⟨

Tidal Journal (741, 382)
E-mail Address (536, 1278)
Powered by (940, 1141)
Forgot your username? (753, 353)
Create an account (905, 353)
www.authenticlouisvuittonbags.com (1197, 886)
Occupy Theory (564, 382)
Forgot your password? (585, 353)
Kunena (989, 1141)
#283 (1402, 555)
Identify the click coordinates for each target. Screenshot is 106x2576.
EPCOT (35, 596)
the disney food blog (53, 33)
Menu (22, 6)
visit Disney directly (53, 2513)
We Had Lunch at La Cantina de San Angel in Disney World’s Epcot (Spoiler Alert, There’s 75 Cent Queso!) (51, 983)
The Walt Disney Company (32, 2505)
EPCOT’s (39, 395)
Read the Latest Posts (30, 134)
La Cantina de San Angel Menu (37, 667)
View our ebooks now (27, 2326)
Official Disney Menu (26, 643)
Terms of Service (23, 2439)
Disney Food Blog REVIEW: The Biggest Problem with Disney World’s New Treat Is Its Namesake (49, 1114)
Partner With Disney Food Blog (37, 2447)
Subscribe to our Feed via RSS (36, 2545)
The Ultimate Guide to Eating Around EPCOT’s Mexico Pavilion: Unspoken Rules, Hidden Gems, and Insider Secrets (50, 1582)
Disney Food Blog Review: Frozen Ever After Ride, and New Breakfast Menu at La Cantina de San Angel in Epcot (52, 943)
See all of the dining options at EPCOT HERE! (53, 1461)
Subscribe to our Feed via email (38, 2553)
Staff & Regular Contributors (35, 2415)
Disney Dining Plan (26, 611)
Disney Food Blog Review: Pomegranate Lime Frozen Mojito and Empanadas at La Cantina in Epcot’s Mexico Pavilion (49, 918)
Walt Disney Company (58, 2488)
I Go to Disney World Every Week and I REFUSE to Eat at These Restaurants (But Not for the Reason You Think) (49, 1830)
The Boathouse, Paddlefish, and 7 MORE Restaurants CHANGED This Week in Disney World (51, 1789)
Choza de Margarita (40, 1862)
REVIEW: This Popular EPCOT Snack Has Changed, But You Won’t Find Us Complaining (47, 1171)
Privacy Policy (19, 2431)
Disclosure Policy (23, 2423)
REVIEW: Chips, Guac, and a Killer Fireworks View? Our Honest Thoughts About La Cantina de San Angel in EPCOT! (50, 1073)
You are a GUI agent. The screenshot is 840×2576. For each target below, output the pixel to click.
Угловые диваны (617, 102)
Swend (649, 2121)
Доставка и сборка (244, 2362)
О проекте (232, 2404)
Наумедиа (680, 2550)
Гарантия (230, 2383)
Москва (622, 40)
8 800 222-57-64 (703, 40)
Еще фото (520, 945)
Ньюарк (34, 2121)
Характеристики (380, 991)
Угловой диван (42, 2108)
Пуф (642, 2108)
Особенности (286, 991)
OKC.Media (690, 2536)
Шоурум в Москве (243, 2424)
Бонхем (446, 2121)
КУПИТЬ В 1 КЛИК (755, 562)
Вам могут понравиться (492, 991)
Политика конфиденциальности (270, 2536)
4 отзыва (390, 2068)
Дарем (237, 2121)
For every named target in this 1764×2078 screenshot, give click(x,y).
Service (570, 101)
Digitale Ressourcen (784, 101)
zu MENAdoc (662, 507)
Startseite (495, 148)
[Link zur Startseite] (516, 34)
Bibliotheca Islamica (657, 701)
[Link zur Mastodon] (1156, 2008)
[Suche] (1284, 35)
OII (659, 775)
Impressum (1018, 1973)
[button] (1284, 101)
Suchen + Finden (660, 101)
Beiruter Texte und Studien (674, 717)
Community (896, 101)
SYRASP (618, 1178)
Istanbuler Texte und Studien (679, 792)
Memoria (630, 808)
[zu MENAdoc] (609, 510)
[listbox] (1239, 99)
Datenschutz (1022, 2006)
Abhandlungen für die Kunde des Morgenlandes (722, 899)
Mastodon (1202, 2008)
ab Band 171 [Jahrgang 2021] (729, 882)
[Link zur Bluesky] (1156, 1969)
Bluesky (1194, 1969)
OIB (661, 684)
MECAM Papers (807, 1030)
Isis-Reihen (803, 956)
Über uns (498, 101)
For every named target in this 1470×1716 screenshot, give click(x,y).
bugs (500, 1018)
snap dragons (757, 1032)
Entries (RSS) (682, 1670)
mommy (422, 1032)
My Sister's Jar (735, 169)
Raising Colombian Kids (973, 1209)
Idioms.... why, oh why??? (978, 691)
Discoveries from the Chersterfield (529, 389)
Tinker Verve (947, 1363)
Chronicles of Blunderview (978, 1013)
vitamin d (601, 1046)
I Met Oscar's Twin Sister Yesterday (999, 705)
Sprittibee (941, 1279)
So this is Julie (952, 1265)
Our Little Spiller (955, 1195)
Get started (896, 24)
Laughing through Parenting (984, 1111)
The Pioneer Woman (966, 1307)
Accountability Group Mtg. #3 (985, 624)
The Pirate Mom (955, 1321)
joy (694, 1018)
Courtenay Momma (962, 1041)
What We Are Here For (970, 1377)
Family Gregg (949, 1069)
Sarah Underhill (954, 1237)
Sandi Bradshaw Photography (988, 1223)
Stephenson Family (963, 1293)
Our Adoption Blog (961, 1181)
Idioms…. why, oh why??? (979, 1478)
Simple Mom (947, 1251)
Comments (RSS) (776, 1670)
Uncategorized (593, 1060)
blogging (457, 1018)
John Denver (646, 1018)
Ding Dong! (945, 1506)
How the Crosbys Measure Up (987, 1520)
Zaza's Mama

⟩

Task to complete: Whenever a line of the data above includes the word "Texte", copy that line.

Response:
Beiruter Texte und Studien (674, 717)
Istanbuler Texte und Studien (679, 792)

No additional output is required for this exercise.